Given instruction
Present each non-blank line of the data below as a Markdown table with the columns "Row" and "Line", and leave the pictures out.

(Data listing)
* * * *

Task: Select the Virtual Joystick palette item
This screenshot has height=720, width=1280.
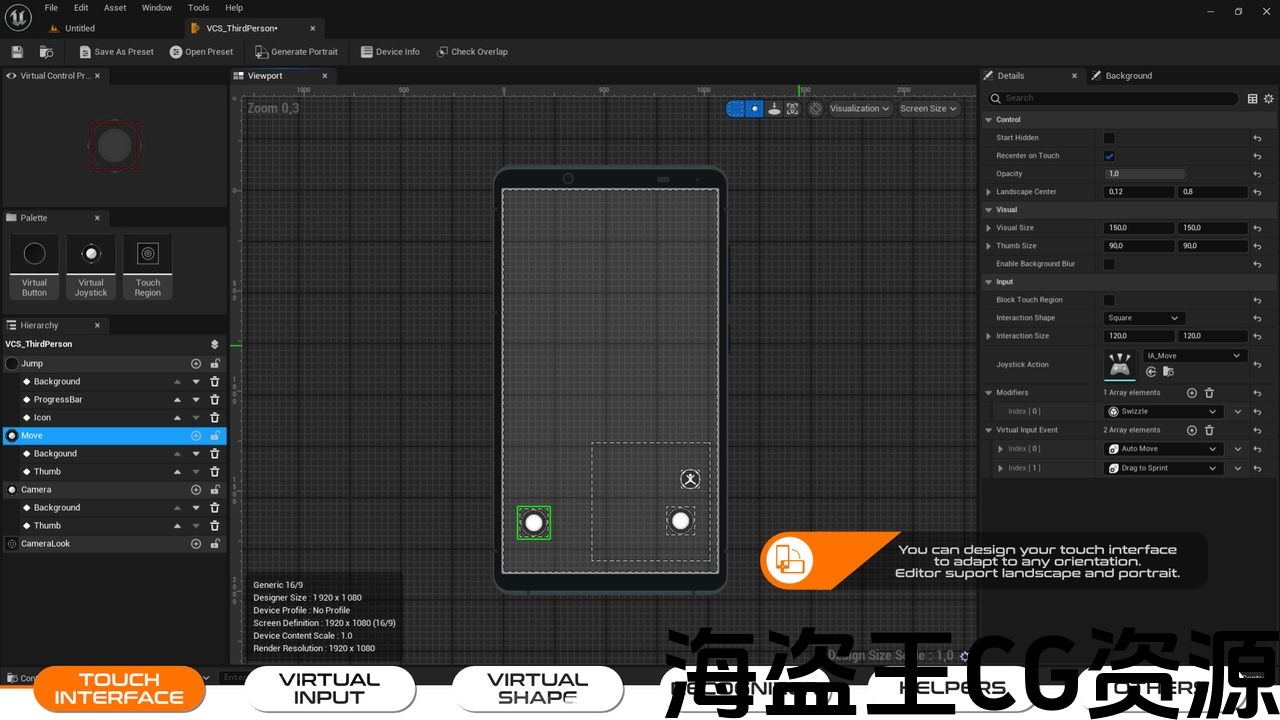Action: (x=91, y=266)
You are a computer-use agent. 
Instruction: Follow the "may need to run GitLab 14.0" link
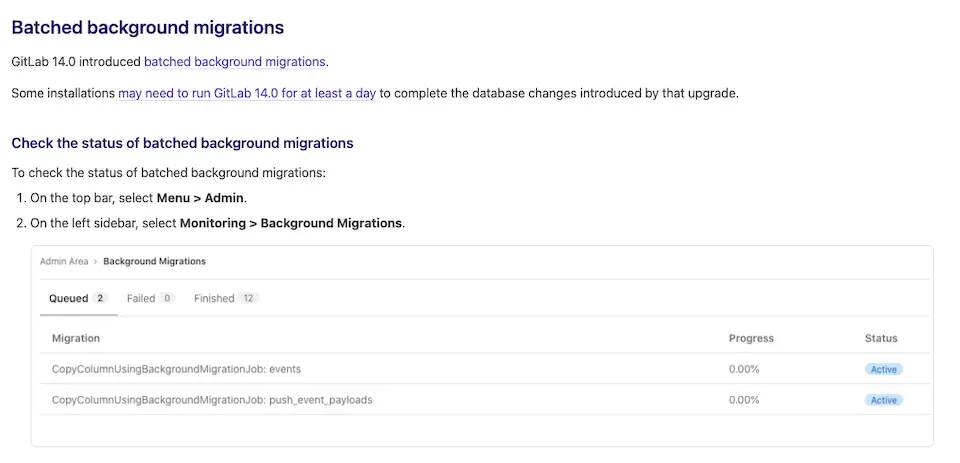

* * * *

Task response
| Row | Line |
|---|---|
| 1 | Task: Select the Virtual Joystick palette item |
| 2 | This screenshot has height=720, width=1280. |
| 3 | Action: (x=91, y=266) |
| 4 | You are a computer-use agent.  |
| 5 | Instruction: Follow the "may need to run GitLab 14.0" link |